## Enunciado a
Converta em CSV de duas colunas, com os nomes pedido e resposta, os registros que vão desde a linha que contém "You are a GUI" até a linha que contém "tap(534, 353)", ambas incluídas. Faça uma linha por pedido, ponha cada campo entre aspas, troque as quebras de linha por espaços e deixe as imagens de fora.

Acórdão nº 71/09.4IDPRT.P1 de Court of Appeal of Porto (Portugal), 14 de Novembro de 2012

Magistrado ResponsávelMARIA LEONOR ESTEVES
Data da Resolução14 de Novembro de 2012
EmissorCourt of Appeal of Porto (Portugal)

Recurso Penal nº 71/09.4IDPRT.P1 Acordam, em conferência, na 1ª Secção Criminal do Tribunal da Relação do Porto: 1.Relatório No 4º juízo criminal do Tribunal Judicial de Vila Nova de Gaia, em processo comum com intervenção de tribunal singular, foi submetido a julgamento o arguido B…, devidamente identificado nos autos, tendo no final sido proferida sentença, na qual se decidiu condená-los, pela prática de um crime de abuso de confiança fiscal, p. e p. pelo art. 105° n°s 1 e 2 do Regime Geral das Infracções Tributárias, na pena de 5 meses de prisão, substituída por prestação de trabalho a favor da comunidade fixada em 150 horas.

Inconformado com a sentença, dela interpôs recurso o arguido, pretendendo que seja revogada e substituída por outra que declare a nulidade invocada ou, caso entenda que não se verifica esse vício, lhe aplique uma pena de multa, para o que apresentou as seguintes conclusões: A.

Vem o presente recurso da douta Sentença proferida nos presentes autos que condenou o aqui Recorrente na prática do crime de abuso de confiança fiscal, porquanto resultou provado nos presentes autos que o aqui Recorrente se apropriou do montante total de €80.500,05 relativo a IVA que deveria ter sido entregue à fazenda nacional e assim se viu como penalmente sancionável a apropriação relativa ao quarto trimestre de 2004 e ao segundo trimestre de 2006, no valor total de €16.514,35, porquanto as restantes quantias se apresentam de valor inferior a €7.500,00, considerado por declaração.

B.

Tendo sido por tal motivo o aqui Recorrente condenado na pena de 05 (cinco) meses de prisão, que ao abrigo do disposto no artigo 58.° do Código Penal, se substituiu pela prestação de trabalho a favor da comunidade, a executar conforme vier a ser definido pelos serviços de reinserção, no total de 150 horas. Mais foi o aqui Recorrente condenado nas custas do processo fixado em duas unidades de conta, o valor da taxa de justiça devida, nos demais encargos, a que a sua actividade deu lugar (conforme artigos 513.° n.° l e 513.° n.° l do Código de Processo Penal).

C.

## Dados
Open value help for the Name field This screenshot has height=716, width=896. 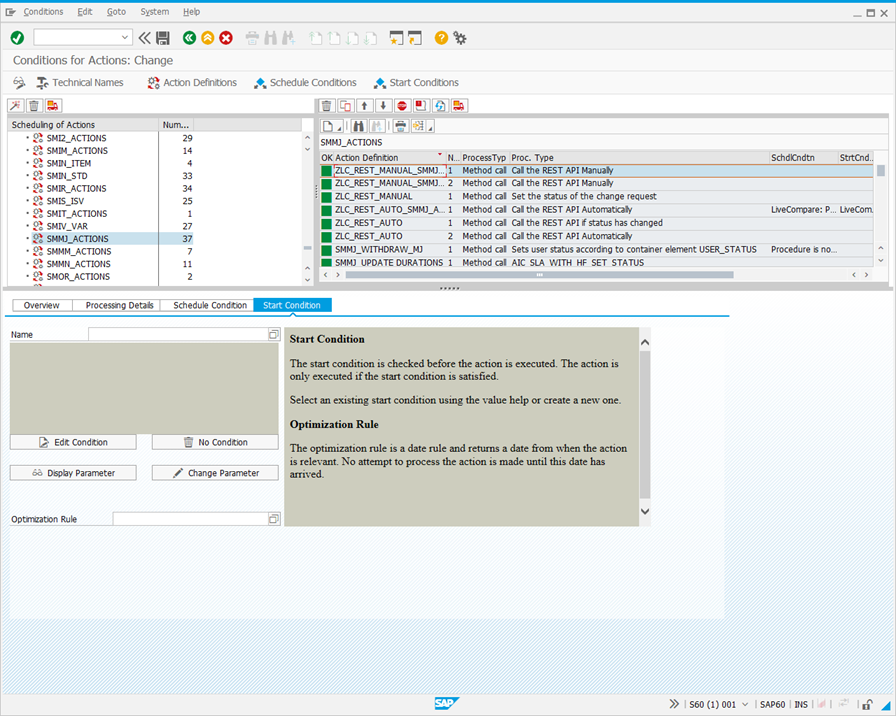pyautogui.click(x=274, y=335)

--

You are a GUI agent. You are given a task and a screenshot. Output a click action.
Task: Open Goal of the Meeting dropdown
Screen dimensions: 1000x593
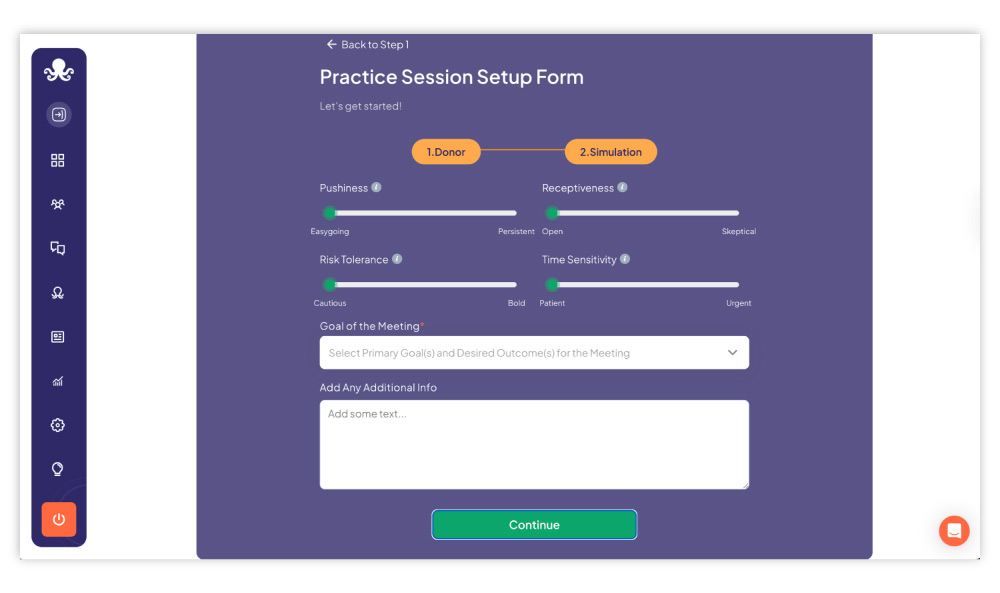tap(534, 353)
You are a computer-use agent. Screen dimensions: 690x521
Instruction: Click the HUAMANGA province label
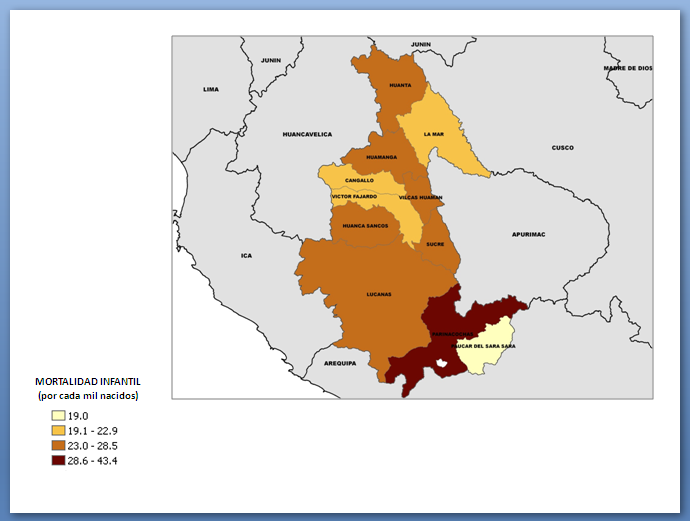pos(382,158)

## Enunciado b
Dê continuidade ao acórdão sobre o recurso por abuso de confiança fiscal a partir do ponto em que o texto termina.

## Resultado a
pedido,resposta
"You are a GUI agent. You are given a task and a screenshot. Output a click action. Task: Open Goal of the Meeting dropdown Screen dimensions: 1000x593","tap(534, 353)"

## Resultado b
Considera o Recorrente que o procedimento criminal em apreço nos presentes autos se encontra prescrito, porquanto O crime imputado ao arguido é referente ao quarto trimestre de 2004 e segundo trimestre de 2006, sucede que compulsado o presente processo verifica-se que o Recorrente foi apenas em 17 de Outubro de 2011, constituído arguido.

D.

Sendo certo que o artigo 21.° do Regime Geral das Infrações Tributárias estatui que o procedimento criminal por crime fiscal se extingue, por efeito de prescrição, logo que sobre a sua prática sejam decorridos cinco anos, afigura-se inequívoco que, de acordo com o disposto na referida disposição legal, o procedimento tributário que sustenta os presentes autos já se encontra prescrito, prescrição esta que expressamente se argui.

E.

Vem o Recorrente trazer à colação do presente recurso a excepção ora invocada e que não foi pelo Digníssimo Tribunal “a quo” conhecida, porquanto considerou o Tribunal “a quo” que “o processo se mantém-se isento de nulidades, excepções ou questões prévias que obstem ao conhecimento do mérito da causa”.

F.

Em face do exposto, e no cumprimento do disposto no artigo 379.° n.° l do Código de Processo Penal, sempre será de concluir pela Nulidade da douta sentença recorrida, porquanto o Tribunal , “a quo” não conheceu da excepção que ora se enuncia.

G.

Tendo antes referido que “o processo mantém-se isento de nulidades, excepções ou questões prévias que obstem ao conhecimento do mérito da causa”.

H.

Não sendo procedente a excepção supra invocada, sempre será de se referir que o presente recurso tem por objecto a reapreciação das consequências jurídicas do crime de abuso de confiança fiscal imputado ao aqui arguido, pelo que o presente recurso versa exclusivamente matéria de direito.

I.

A douta sentença recorrida considerou a acusação procedente e, em consequência, condenou o arguido: como autor material, e sob a forma consumada, de um crime de abuso de confiança fiscal, previsto e punido pelo artigo 105°, n.° l e n.° 2 do Regime Geral das Infrações Tributárias, na pena de 05 (cinco) meses de prisão, que ao abrigo do disposto no artigo 58.° do Código Penal, se substituiu pela prestação de trabalho a favor da comunidade, a executar conforme vier a ser definido pelos serviços de reinserção, no total de 150 horas; nas custas do processo fixado em duas unidades de conta, o valor da taxa de justiça devida, nos demais encargos, a que a sua actividade deu lugar (conforme artigos 513.° n.° l e 513.° n.° l do Código de Processo Penal).

J.

A questão objecto do recurso em apreço envolve, para além da excepção supra invocada, a sindicância do critério da escolha da pena previsto no artigo 70.° do Código Penal, porquanto o crime cometido pelo arguido é punível com pena de prisão ou pena de multa.

K.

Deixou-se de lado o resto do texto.